━━ Listed entries

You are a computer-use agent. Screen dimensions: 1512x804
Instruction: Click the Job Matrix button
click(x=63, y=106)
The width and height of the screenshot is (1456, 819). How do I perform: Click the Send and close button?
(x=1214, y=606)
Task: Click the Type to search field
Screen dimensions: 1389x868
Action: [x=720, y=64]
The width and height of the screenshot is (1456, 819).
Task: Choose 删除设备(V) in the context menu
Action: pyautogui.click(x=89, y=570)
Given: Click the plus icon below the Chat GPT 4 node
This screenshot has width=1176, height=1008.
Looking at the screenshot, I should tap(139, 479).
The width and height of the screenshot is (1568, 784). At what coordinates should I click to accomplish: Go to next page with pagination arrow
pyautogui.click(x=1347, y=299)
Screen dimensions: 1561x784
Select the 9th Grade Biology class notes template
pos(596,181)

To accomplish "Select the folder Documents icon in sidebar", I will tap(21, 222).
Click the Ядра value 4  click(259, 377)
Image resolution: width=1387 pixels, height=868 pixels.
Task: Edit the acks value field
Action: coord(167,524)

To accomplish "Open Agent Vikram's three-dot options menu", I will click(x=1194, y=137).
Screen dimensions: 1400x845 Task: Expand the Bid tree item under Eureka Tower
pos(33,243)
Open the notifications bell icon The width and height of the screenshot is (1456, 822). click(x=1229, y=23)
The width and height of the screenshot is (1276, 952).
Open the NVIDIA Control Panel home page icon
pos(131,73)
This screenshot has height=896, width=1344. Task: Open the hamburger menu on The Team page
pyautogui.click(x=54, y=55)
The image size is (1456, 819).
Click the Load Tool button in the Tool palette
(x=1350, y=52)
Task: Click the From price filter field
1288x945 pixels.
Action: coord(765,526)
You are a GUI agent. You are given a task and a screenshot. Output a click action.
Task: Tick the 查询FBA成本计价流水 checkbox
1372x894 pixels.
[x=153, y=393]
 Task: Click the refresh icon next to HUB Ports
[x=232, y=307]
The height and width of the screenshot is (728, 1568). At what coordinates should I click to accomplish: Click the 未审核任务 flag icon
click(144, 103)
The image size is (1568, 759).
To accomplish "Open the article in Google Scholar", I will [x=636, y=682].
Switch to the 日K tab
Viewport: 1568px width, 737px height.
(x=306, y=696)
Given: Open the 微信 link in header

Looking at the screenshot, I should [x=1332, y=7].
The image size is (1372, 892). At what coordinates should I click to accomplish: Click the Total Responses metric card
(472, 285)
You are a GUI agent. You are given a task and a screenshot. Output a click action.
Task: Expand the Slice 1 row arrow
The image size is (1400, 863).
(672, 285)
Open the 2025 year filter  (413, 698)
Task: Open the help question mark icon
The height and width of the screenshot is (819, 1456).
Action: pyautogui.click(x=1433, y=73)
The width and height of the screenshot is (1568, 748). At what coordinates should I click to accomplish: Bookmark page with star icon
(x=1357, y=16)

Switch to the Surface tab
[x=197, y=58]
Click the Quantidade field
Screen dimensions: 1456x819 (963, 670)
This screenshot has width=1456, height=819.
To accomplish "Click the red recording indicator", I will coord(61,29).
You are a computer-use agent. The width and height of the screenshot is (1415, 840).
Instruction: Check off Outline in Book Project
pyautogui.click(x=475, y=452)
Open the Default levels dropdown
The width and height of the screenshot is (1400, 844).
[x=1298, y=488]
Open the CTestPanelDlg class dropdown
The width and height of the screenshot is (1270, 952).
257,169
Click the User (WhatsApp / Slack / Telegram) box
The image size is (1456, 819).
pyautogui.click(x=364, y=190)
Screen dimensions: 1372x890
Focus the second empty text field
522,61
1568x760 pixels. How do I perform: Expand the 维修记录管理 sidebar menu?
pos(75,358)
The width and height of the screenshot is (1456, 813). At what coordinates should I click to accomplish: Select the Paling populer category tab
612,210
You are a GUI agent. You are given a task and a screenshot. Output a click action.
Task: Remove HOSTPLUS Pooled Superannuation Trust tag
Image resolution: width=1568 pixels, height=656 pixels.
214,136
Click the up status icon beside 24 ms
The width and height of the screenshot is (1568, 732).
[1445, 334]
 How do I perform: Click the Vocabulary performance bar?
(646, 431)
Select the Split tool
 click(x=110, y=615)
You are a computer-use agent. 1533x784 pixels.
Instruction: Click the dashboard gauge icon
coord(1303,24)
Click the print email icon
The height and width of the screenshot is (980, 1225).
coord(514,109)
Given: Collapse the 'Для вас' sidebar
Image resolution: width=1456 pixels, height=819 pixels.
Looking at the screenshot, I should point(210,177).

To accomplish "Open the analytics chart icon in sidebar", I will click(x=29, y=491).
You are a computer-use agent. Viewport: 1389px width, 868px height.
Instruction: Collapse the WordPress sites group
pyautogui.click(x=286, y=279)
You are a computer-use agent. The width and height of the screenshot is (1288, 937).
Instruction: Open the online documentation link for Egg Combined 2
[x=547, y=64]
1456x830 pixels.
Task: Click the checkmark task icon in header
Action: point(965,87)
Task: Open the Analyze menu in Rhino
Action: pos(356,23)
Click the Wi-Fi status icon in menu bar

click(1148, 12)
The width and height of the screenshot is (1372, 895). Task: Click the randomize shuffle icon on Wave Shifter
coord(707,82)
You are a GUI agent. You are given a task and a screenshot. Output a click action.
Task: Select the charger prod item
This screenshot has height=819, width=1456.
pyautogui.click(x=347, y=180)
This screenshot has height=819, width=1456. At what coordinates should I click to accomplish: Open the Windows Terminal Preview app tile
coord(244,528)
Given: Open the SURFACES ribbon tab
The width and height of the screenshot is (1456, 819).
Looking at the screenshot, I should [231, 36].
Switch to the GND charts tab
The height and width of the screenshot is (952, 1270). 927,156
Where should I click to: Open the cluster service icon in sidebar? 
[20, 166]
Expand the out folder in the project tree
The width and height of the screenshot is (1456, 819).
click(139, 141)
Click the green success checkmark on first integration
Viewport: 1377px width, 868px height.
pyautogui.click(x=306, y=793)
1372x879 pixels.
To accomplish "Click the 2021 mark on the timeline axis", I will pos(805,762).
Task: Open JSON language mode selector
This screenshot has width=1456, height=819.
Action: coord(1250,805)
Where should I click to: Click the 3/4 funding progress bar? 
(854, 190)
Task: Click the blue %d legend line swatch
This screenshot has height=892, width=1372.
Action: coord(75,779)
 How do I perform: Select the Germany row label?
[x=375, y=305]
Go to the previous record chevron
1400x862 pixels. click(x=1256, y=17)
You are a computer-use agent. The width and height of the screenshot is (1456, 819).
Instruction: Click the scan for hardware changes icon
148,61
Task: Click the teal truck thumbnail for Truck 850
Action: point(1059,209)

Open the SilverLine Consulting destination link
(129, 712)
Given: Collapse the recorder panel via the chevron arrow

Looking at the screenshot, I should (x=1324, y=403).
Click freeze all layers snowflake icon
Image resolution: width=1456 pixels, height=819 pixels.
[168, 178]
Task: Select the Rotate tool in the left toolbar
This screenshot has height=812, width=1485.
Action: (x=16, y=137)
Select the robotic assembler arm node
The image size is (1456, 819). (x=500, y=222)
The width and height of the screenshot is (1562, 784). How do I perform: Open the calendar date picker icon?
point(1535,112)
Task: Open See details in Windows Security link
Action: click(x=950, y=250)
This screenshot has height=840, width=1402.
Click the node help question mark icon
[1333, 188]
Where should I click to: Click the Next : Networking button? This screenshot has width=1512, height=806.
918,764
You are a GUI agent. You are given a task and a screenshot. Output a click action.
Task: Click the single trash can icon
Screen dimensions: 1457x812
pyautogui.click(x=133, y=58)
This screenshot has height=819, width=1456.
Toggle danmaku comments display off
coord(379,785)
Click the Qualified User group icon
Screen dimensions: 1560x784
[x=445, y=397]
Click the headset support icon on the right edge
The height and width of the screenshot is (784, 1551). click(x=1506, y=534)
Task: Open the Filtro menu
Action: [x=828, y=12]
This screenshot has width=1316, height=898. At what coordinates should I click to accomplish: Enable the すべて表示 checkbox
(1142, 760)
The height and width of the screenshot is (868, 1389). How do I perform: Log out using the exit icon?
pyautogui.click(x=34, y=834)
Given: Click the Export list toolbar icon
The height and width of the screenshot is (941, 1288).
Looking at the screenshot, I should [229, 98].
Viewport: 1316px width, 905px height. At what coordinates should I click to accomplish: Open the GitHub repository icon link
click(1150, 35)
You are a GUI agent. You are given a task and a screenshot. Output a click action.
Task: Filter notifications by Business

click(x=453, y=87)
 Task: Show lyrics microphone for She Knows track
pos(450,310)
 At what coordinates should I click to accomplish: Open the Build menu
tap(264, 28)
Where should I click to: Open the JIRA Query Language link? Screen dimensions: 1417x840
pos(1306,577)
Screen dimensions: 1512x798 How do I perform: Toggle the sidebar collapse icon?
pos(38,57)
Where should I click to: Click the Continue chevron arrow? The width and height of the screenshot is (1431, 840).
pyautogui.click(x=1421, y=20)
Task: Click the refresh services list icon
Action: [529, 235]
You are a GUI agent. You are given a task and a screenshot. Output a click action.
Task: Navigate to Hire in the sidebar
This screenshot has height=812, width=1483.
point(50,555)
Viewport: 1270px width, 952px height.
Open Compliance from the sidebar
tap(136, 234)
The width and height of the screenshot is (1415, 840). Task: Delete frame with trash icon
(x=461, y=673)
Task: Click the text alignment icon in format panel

━━━━

Requirement: What is needed is the number of lines in the records that contain the string "toolbar", stated with nothing else.

Result for this task: 2